En este rumbo la contribución fue prolífica y de gran calidad. El citado Tiahuanaco, así como Tahuantinsuyo (1965) y Huarahuay (1969) dan una idea del poderoso y singular mensaje pictórico que reivindica los ecos de las antiguas culturas originarias de nuestras tierras. Exorcismo (1964) y Duende chimú (1965) revelan otra faceta concomitante con esos temas, la de la magia indígena, el mundo misterioso de los chamanes, el laberíntico universo de las cosmogonías de culturas que la conquista española no logró desterrar del todo.

De  los pata – pata  a  los árboles e  insectos

Con acertado criterio supo, a tiempo, otear hacia otros horizontes y salir al encuentro de una síntesis de formas y situaciones que iban a alentar otros recorridos, de rasgos abstractos nutridos en las imágenes cultivadas a lo largo de su trayectoria. De este modo arribó a lo geométrico de resonancias indígenas ancestrales. Es lo que se advierte en la estructura y el colorido del Celeste y naranja (1977), un canto a los sólidos valores arquitectónicos andinos y a la vivaz cromática de los textiles antiguos y contemporáneos de los indios.

DETALLES DEL PROBLEMA
Según el fragmento de la página, ¿qué condujo a la llegada a lo geométrico de resonancias indígenas ancestrales? Explíquelo en una a tres oraciones.

DATOS PARA ANÁLISIS
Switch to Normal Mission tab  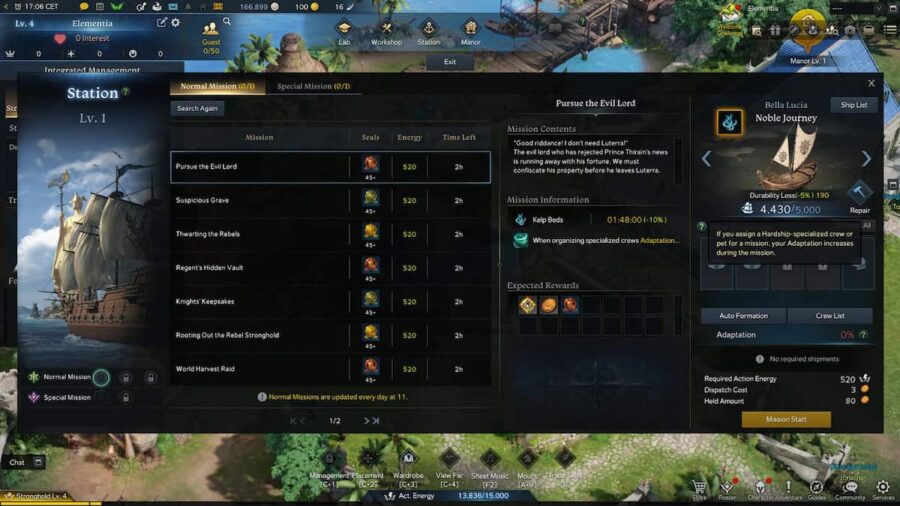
--
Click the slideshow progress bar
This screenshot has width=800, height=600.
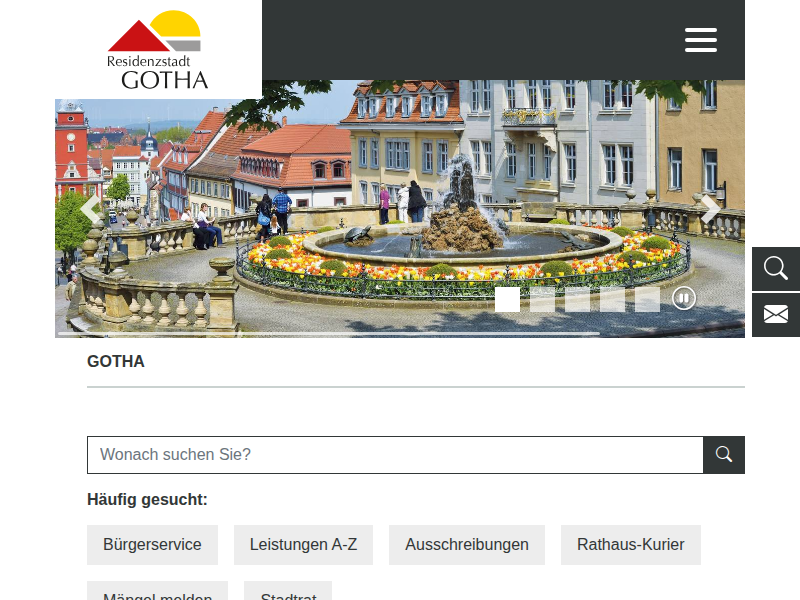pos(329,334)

RESPUESTA DEL EJERCICIO
Con acertado criterio, se supo otear a tiempo hacia otros horizontes y salir al encuentro de una síntesis de formas y situaciones. Esa síntesis alentó otros recorridos, de rasgos abstractos nutridos en las imágenes cultivadas a lo largo de la trayectoria, y de este modo se arribó a lo geométrico.